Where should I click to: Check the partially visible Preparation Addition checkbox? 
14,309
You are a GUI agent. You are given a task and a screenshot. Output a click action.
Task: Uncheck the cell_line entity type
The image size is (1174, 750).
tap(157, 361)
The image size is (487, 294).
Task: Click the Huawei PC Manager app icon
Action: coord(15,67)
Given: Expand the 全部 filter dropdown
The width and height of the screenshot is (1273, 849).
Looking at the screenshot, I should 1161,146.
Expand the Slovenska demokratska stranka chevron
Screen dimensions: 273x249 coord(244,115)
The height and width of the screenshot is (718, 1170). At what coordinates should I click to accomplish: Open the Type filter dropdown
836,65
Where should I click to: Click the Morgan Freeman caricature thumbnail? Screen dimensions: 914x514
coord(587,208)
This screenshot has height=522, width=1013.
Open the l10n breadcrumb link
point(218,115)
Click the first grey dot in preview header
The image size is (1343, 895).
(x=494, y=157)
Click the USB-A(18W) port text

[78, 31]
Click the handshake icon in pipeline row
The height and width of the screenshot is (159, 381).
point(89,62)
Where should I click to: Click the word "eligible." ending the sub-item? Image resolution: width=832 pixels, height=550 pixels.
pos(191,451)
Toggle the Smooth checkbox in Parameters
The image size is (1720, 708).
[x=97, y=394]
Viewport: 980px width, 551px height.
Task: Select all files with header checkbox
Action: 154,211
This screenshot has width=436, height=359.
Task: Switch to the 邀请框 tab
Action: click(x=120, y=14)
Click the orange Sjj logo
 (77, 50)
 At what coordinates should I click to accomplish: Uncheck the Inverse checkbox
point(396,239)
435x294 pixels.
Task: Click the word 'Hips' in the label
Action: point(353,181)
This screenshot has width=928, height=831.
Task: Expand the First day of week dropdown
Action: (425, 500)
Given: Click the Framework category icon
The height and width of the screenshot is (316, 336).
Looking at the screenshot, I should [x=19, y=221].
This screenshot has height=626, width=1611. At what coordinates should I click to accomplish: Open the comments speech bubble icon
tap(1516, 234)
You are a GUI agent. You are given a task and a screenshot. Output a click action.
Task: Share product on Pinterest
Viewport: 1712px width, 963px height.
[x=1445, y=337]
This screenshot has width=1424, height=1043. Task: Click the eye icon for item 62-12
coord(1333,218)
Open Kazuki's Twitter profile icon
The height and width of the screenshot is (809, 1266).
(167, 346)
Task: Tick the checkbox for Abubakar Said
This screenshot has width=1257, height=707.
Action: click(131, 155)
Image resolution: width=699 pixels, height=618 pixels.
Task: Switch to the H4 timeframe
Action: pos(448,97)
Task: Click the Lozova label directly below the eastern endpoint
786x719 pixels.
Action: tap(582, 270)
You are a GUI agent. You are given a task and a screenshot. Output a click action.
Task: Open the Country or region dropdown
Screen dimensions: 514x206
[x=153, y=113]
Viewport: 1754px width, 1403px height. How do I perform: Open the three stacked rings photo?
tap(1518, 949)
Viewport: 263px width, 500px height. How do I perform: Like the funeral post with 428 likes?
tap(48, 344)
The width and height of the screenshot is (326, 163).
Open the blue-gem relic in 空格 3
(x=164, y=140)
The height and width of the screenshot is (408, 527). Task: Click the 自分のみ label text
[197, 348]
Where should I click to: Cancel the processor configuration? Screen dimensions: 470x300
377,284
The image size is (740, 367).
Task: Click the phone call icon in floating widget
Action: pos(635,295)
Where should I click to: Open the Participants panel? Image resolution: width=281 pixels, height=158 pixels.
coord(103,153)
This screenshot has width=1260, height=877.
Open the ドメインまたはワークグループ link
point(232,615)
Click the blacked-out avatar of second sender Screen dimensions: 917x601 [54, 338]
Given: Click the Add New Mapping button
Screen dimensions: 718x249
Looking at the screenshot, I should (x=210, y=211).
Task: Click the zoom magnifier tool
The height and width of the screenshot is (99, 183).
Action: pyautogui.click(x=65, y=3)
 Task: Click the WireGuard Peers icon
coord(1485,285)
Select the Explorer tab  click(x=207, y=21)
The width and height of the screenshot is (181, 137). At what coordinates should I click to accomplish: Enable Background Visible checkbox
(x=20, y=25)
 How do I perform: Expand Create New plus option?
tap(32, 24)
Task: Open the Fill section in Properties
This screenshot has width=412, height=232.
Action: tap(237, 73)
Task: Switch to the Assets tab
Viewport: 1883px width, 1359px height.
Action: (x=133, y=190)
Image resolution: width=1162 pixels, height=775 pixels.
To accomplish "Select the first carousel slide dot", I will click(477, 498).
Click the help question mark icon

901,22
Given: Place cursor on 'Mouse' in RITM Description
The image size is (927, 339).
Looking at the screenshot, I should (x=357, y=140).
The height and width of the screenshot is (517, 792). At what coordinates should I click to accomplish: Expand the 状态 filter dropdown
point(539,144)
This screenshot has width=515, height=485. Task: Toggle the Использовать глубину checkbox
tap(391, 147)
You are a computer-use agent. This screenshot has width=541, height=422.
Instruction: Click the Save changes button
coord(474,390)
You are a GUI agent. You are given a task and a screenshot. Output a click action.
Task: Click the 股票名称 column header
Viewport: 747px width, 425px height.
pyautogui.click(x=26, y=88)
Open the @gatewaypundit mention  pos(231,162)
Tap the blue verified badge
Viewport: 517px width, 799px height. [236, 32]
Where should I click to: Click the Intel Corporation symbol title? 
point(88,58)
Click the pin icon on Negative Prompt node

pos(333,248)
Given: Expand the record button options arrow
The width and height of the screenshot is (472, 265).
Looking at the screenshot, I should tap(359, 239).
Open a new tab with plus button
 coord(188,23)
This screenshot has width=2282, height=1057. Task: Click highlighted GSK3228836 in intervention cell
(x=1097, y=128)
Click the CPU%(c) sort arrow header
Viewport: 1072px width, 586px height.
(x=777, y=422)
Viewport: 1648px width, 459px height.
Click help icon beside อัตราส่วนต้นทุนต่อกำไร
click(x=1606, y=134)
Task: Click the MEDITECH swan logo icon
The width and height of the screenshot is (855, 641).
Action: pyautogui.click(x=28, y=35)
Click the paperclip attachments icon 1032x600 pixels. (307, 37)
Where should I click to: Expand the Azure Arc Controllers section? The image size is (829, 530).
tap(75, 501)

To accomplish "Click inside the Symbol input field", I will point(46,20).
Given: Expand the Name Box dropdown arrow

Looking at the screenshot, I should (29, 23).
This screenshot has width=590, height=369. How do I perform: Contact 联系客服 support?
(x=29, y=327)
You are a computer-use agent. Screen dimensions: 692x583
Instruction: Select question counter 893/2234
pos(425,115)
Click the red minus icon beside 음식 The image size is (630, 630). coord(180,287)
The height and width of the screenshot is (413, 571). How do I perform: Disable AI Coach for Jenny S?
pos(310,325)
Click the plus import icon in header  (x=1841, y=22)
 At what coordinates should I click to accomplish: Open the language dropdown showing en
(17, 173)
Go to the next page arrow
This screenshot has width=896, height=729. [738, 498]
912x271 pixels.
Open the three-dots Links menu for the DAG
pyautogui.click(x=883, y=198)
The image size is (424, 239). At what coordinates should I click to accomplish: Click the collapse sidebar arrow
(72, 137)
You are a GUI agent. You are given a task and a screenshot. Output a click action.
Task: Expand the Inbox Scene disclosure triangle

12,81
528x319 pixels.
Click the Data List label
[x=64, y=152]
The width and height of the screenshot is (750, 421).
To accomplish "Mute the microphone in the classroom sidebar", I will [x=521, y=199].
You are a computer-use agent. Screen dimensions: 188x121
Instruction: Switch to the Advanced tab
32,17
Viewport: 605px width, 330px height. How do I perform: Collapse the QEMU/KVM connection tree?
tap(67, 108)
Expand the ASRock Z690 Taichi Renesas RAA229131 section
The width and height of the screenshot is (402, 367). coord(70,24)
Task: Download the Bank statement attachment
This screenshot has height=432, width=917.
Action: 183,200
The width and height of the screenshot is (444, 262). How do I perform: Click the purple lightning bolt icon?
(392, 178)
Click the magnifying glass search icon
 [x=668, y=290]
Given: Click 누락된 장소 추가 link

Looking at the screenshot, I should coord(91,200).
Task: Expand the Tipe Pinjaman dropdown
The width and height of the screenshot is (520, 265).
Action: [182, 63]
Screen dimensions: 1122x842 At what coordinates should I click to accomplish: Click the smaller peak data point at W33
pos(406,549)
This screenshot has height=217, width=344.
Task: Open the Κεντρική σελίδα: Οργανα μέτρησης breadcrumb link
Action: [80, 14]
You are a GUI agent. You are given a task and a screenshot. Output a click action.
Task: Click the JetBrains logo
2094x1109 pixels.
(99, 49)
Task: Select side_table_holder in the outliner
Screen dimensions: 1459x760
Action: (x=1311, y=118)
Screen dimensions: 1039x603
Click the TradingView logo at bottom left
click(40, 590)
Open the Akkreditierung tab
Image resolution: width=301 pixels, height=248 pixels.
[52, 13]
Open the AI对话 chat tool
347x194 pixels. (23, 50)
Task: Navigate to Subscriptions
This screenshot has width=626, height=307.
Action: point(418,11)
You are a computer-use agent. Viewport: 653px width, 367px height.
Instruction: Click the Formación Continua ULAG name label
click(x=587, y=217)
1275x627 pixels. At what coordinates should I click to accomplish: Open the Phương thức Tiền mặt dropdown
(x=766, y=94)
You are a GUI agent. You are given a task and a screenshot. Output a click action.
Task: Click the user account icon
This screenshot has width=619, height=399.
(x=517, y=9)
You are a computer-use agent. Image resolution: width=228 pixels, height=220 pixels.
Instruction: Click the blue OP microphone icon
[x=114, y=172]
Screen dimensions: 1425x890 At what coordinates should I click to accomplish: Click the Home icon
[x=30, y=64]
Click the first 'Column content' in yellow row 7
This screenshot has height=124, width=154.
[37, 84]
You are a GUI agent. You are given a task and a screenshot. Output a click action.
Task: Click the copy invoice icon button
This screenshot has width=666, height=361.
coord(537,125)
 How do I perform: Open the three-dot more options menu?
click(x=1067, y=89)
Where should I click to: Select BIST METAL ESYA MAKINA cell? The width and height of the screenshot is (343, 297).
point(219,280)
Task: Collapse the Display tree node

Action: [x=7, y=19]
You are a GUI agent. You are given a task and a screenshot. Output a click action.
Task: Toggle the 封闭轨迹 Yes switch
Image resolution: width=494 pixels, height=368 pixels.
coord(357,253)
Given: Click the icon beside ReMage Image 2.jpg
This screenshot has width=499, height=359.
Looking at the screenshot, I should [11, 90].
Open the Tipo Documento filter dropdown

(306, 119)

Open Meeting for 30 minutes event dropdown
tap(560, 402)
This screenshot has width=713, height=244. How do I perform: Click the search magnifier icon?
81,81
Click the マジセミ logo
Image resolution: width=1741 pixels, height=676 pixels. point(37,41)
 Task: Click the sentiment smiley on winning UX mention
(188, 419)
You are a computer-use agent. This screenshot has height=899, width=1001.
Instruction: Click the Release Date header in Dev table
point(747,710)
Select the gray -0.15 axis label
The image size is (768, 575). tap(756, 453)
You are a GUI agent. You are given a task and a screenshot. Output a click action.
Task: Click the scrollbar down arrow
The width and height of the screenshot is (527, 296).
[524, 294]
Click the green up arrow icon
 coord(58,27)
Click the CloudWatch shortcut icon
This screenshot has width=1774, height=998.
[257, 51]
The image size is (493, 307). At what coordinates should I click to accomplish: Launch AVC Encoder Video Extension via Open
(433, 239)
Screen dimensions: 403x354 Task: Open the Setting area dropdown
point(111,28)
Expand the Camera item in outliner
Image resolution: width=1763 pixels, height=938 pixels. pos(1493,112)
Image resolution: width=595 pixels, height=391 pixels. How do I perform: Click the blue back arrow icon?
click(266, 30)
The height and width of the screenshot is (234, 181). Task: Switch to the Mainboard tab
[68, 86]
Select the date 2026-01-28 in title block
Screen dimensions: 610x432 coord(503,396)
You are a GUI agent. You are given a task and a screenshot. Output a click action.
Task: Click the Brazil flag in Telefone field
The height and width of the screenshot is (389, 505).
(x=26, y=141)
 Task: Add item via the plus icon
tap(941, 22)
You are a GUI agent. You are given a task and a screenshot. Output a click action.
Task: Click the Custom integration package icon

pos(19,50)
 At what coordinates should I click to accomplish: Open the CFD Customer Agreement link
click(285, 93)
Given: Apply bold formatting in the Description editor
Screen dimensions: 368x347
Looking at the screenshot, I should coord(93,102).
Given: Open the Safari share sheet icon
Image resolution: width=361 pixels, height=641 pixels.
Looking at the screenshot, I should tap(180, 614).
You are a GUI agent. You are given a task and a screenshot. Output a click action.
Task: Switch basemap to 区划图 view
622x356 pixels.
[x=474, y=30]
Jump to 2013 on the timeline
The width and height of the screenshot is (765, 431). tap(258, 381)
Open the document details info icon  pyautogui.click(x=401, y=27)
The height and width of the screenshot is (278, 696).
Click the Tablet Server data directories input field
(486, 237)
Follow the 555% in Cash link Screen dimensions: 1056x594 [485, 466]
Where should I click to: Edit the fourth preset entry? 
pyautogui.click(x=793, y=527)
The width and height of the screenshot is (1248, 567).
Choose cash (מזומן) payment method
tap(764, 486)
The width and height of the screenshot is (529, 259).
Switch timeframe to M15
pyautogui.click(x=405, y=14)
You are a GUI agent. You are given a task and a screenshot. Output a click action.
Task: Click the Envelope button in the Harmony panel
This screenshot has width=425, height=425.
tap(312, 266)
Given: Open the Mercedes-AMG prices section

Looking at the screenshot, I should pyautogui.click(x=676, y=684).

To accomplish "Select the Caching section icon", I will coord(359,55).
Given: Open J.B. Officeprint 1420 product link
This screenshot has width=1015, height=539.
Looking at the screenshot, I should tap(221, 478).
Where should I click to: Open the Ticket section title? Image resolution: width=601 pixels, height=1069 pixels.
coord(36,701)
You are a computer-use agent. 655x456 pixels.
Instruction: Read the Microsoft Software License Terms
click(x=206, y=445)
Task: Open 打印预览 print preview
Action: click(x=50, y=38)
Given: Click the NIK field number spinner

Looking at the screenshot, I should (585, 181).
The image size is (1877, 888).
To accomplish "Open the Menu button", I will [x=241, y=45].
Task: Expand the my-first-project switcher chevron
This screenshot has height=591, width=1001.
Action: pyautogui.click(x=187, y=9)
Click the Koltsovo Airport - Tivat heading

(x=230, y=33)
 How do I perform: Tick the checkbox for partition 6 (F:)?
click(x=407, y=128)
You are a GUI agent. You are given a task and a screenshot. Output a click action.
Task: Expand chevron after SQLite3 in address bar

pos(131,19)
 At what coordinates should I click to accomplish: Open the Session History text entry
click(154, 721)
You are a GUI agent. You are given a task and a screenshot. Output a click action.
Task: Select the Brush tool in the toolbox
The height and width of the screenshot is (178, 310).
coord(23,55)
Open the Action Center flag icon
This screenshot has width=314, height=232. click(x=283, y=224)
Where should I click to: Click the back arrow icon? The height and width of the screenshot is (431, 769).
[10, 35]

========================================================================

Please output the lines from the line with "Click the orange Sjj logo" to the line with "Action: tap(582, 270)", both ends included, as a Markdown table with the columns No. and Line, numbering each row and skipping blank lines.

■ **TASK SOLUTION**:
| No. | Line |
|---|---|
| 1 | Click the orange Sjj logo |
| 2 |  (77, 50) |
| 3 |  At what coordinates should I click to accomplish: Uncheck the Inverse checkbox |
| 4 | point(396,239) |
| 5 | 435x294 pixels. |
| 6 | Task: Click the word 'Hips' in the label |
| 7 | Action: point(353,181) |
| 8 | This screenshot has width=928, height=831. |
| 9 | Task: Expand the First day of week dropdown |
| 10 | Action: (425, 500) |
| 11 | Given: Click the Framework category icon |
| 12 | The height and width of the screenshot is (316, 336). |
| 13 | Looking at the screenshot, I should [x=19, y=221]. |
| 14 | This screenshot has height=626, width=1611. At what coordinates should I click to accomplish: Open the comments speech bubble icon |
| 15 | tap(1516, 234) |
| 16 | You are a GUI agent. You are given a task and a screenshot. Output a click action. |
| 17 | Task: Share product on Pinterest |
| 18 | Viewport: 1712px width, 963px height. |
| 19 | [x=1445, y=337] |
| 20 | This screenshot has width=1424, height=1043. Task: Click the eye icon for item 62-12 |
| 21 | coord(1333,218) |
| 22 | Open Kazuki's Twitter profile icon |
| 23 | The height and width of the screenshot is (809, 1266). |
| 24 | (167, 346) |
| 25 | Task: Tick the checkbox for Abubakar Said |
| 26 | This screenshot has width=1257, height=707. |
| 27 | Action: click(131, 155) |
| 28 | Image resolution: width=699 pixels, height=618 pixels. |
| 29 | Task: Switch to the H4 timeframe |
| 30 | Action: pos(448,97) |
| 31 | Task: Click the Lozova label directly below the eastern endpoint |
| 32 | 786x719 pixels. |
| 33 | Action: tap(582, 270) |